**ARTICLE**
--- --- ---

# Boat2023 Milestone 2

In this preparatory part of the project, we agreed on our project proposal; the impact on terrorism on cinema. We performed initial analyses including data exploration, data pre-processing and initial data visualizations, all in relation to our research questions: emotional depiction of terrorism-related movies, genre association, topic analysis as well as popularity.

**Table of content**

**General data processing**  

In [1]:
#useful imports
import xml.etree.ElementTree as ET
import pandas as pd
from typing import Dict
import json
import re

#important libraries for data visualisation
import matplotlib.pyplot as plt
import seaborn as sns
import plotly.express as px
import numpy as np
from scipy import stats
import statsmodels.formula.api as smf


#important libraries for the Sentiment analysis
from scipy.signal import savgol_filter
import nltk
from nltk import tokenize
from nltk.corpus import stopwords
from nltk.tokenize import sent_tokenize
from nltk.stem import WordNetLemmatizer
from vaderSentiment.vaderSentiment import SentimentIntensityAnalyzer

First, we import the CMU dataset.

--- --- ---

**GIVEN MATERIAL**
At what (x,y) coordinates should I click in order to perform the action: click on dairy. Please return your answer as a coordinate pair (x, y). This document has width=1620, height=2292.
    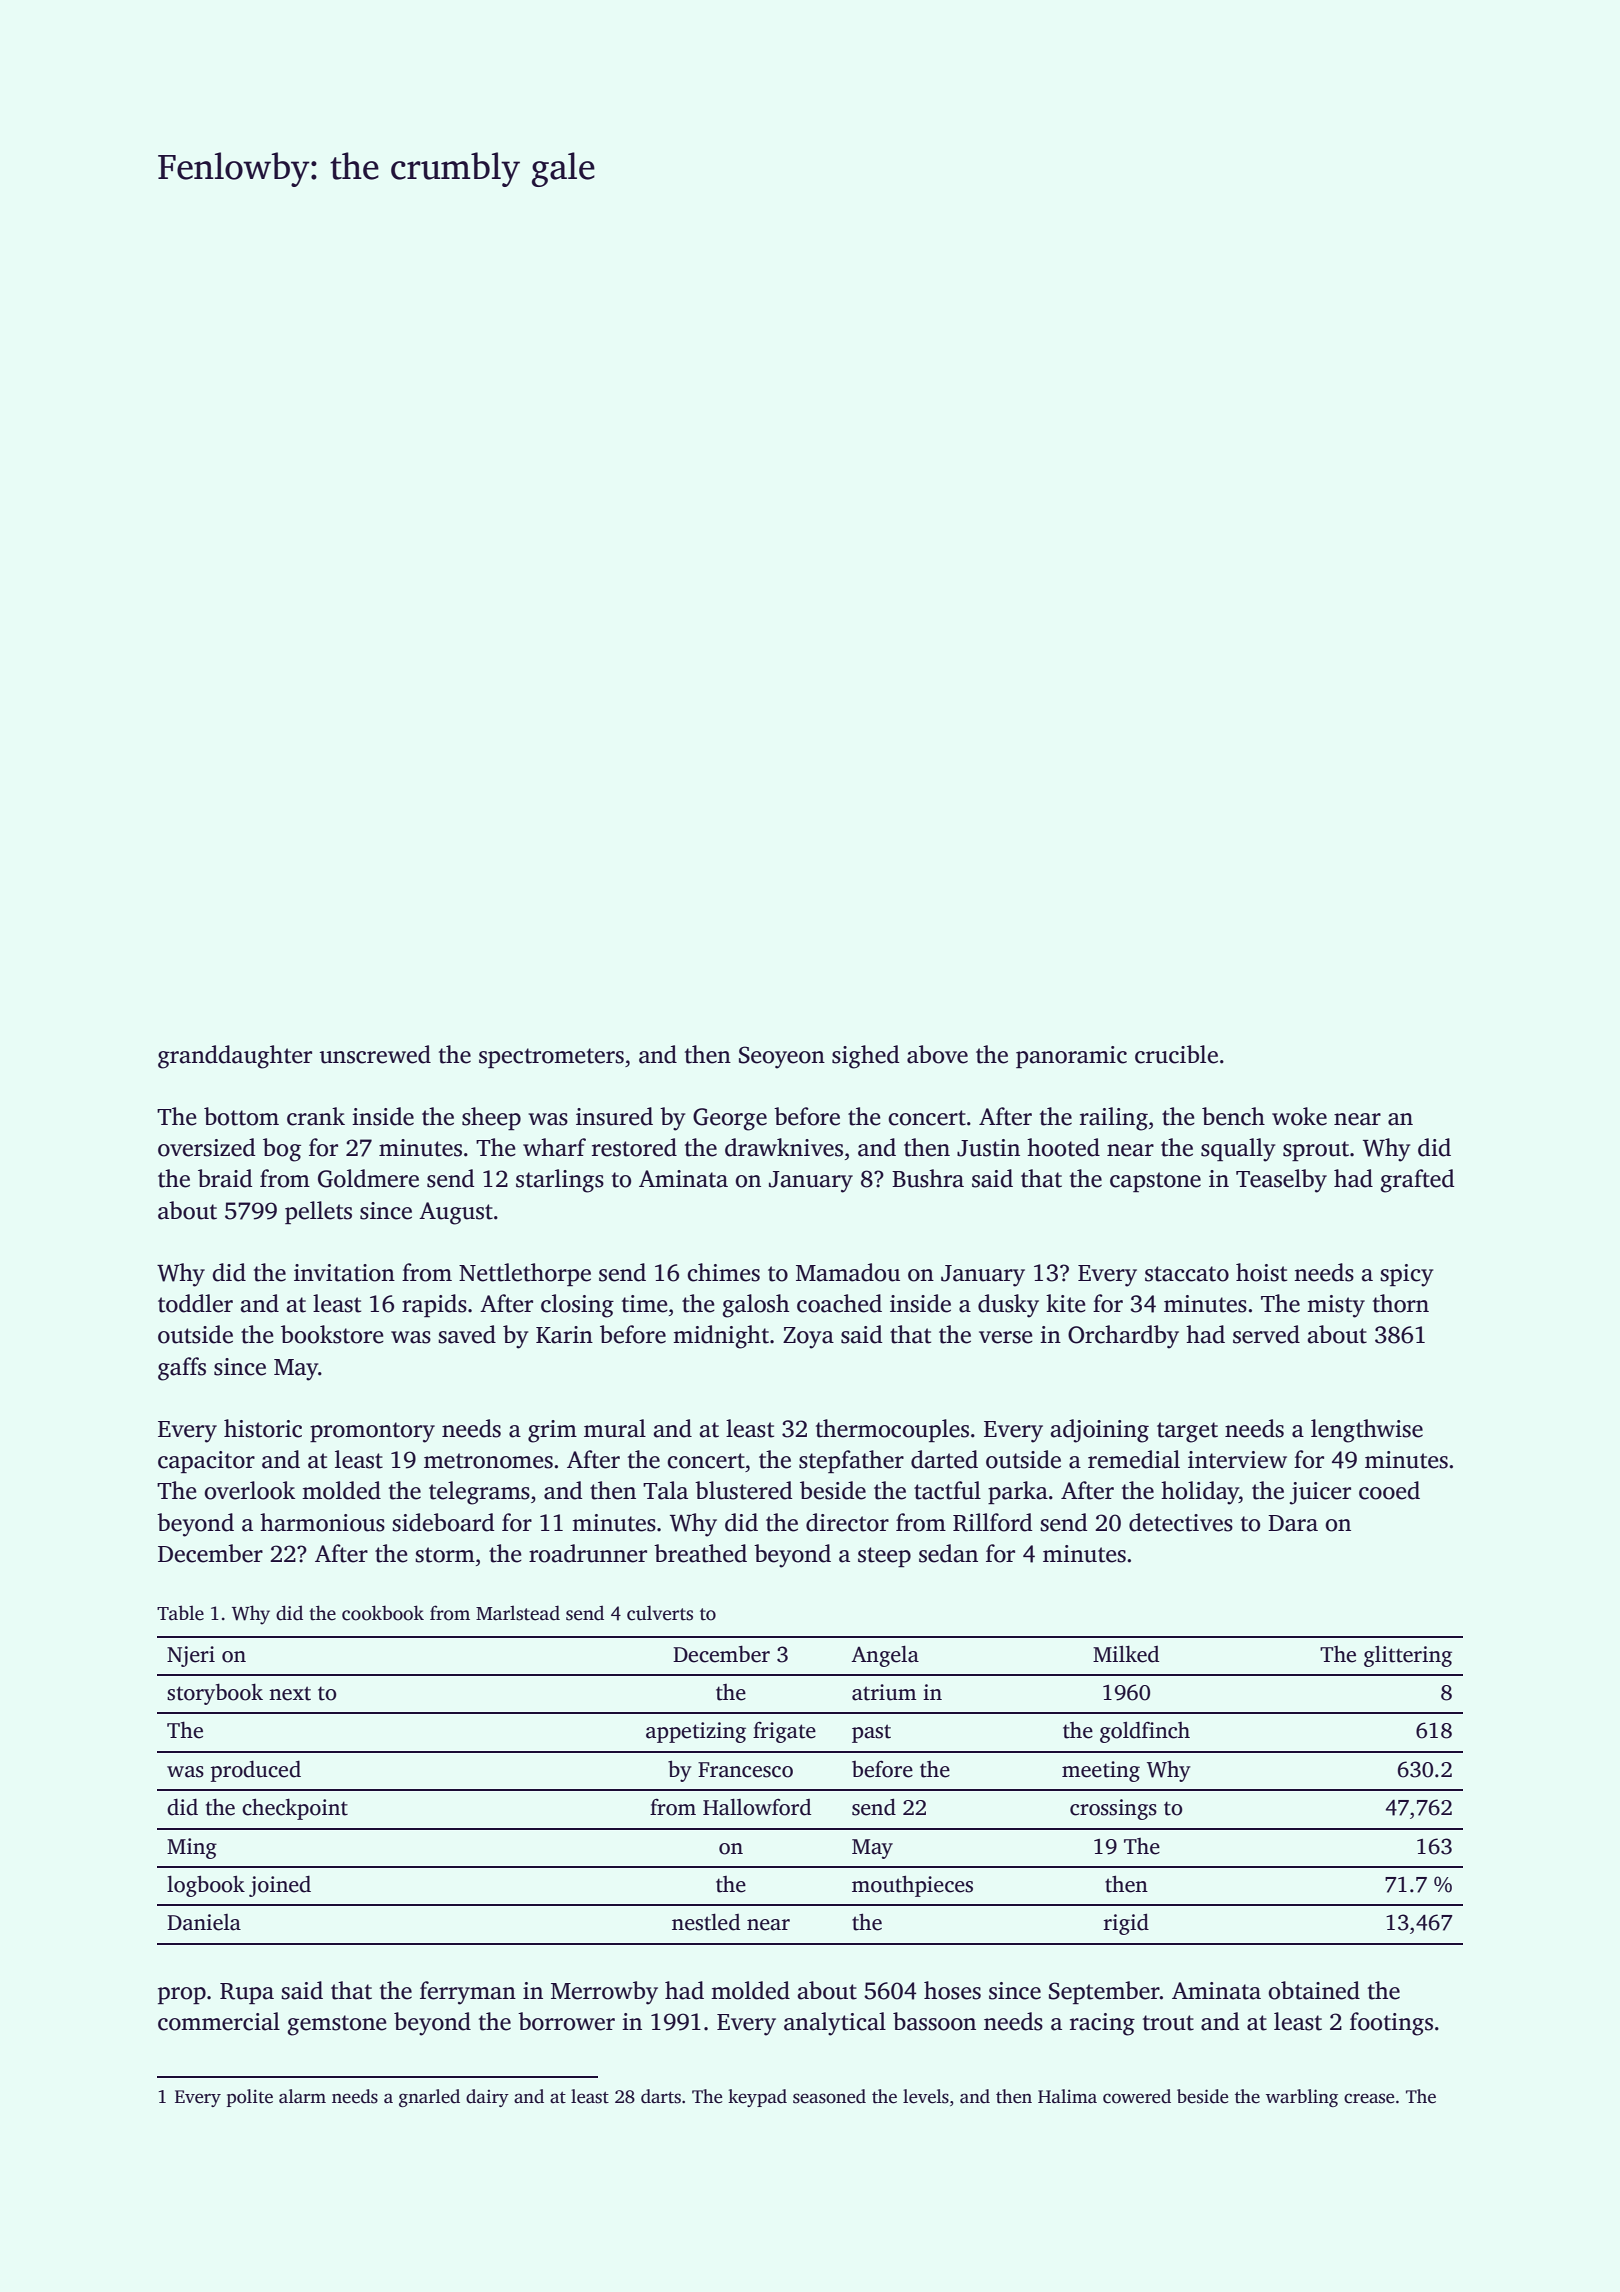
    Looking at the image, I should click on (487, 2098).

--- --- ---

**TO-DO LIST**
**a)** Translate this sentence from the Boat2023 Milestone 2 notebook into Spanish: "We performed initial analyses including data exploration, data pre-processing and initial data visualizations, all in relation to our research questions: emotional depiction of terrorism-related movies, genre association, topic analysis as well as popularity."
**b)** Resume the Boat2023 Milestone 2 notebook from its final sentence, "First, we import the CMU dataset."

**RESULTS OF THE EXERCISE**
**a)** Realizamos análisis iniciales que incluyeron la exploración de datos, el preprocesamiento de datos y visualizaciones iniciales de datos, todo ello en relación con nuestras preguntas de investigación: la representación emocional de las películas relacionadas con el terrorismo, la asociación de géneros, el análisis de temas y la popularidad.

**b)**
In [4]:
#import the data from movie.metadata and rename its columns
column_names = ['Wikipedia movie ID', 'Freebase movie ID', 'Movie name', 'Release date', 'Box office revenue', 'Runtime', 'Languages', 'Countries', 'Genres']
movies_data = pd.read_csv('data/movie.metadata.tsv', delimiter= '\t',on_bad_lines='skip', names=column_names, header=0)
print(len(movies_data))

81740


In [6]:
# Define the path to the text file containing movie plots
file_path = 'data/plot_summaries.txt'
# import the summaries file
df_summaries = pd.read_csv(file_path, delimiter='\t', header= None)

Since our research focuses on the impact of terrorism on movies, we need to filter the dataset to solely target movies related to terrorism. We did some research and crafted a list of keywords of the terrorism lexicon, mainly based on information from Wikipedia. We used this list to create a subset of our original dataset, that we will use for all our analyses.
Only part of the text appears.